Despite his many Union victories in the American Civil War, George Henry Thomas is hardly a household name.
By many accounts George Henry Thomas was one of the greatest military minds in American history. So why isn’t his name mentioned in the same breath as Ulysses S. Grant, Robert E. Lee, George McArthur or George Patton? Thomas graduated in the same West Point class as William Tecumseh Sherman, and commanded over some triumphant victories that bested his former classmate. But even during the Civil War, politics determined who advanced in the ranks, and Thomas had one handicap that he couldn’t change: he was a Southerner fighting for the Union.
As a professional soldier, George Henry Thomas’ loyalty was with the U.S. Army that he served so faithfully. But the decision to turn down a position in the Confederate army was an agonizing one, according to his wife Frances Kellogg Thomas, who was a staunch Unionist, which may have further influenced her husband’s decision.
Bred and born in Virginia, Thomas’ family narrowly survived the Nat Turner uprising in Southampton County. Thomas was 15. He would soon become a lifelong soldier, entering West Point when he was not yet 20. Upon graduating, he first became acquainted with war under Andrew Jackson in battles against the Seminole Indians.
In fact, Thomas served on the field under three future presidents, Jackson, Zachary Taylor in the Mexican-American War and Grant; and his contemporaries included future president James Garfield. Thomas was himself considered for the presidency long after the Civil War, but he quashed any consideration early on, not wanting the job. Such factors have colluded to keep his name obscure in the country’s history.
But renewed interest in old battles of the Civil War leading up to the current sesquicentennial have caused writers and historians to reexamine Thomas’ contributions to the epic fight and his sacrifices on the battlefield and in his personal life. When Thomas decided to fight for the Union, he was disowned by his family for the remainder of his life and labeled a traitor by the rest of the South.

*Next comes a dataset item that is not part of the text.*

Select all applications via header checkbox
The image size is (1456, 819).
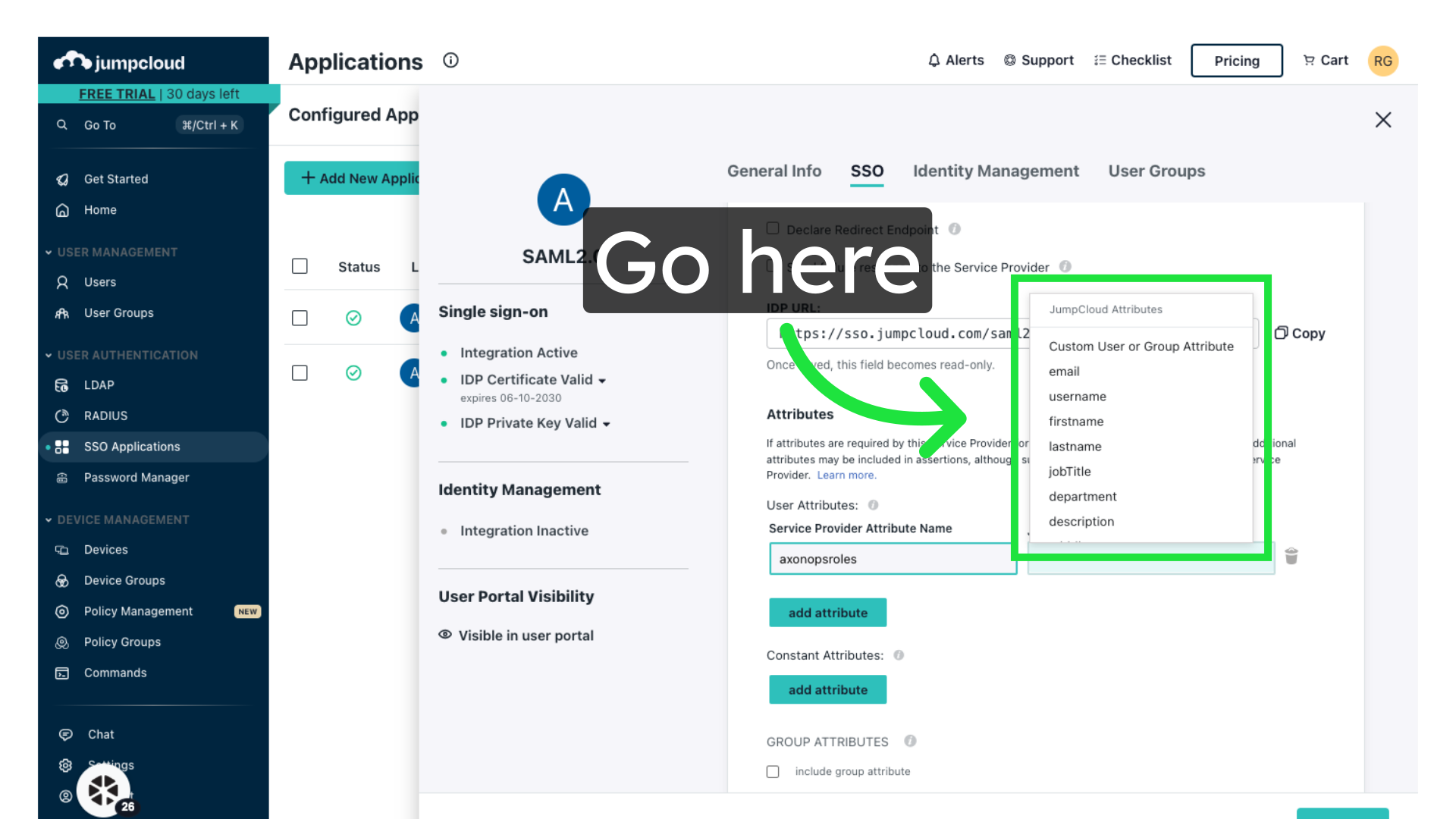pos(300,266)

The decision to fight on the side of the North may also have prevented advancement is his career. Thomas eventually became a major general for the Union, but even Lincoln was leery of making a commander out of a Southerner who had served under Lee before the war, according to author Ernest B. Furguson.
Smithsonian Magazine calls Thomas “The Forgotten General,” even though he is credited with many of the great Union victories in the Civil War. In one of the first notable Northern successes in the strife, then-brigadier general Thomas and his outnumbered men claimed victory in Kentucky when they drove Confederates across the Cumberland River and back into Tennessee.
Leading a group of General William Rosecrans’ men, he did the same at Stones River and Missionary Ridge during the Tullahoma campaign in Tennessee, battles that some historians call a turning point for the war.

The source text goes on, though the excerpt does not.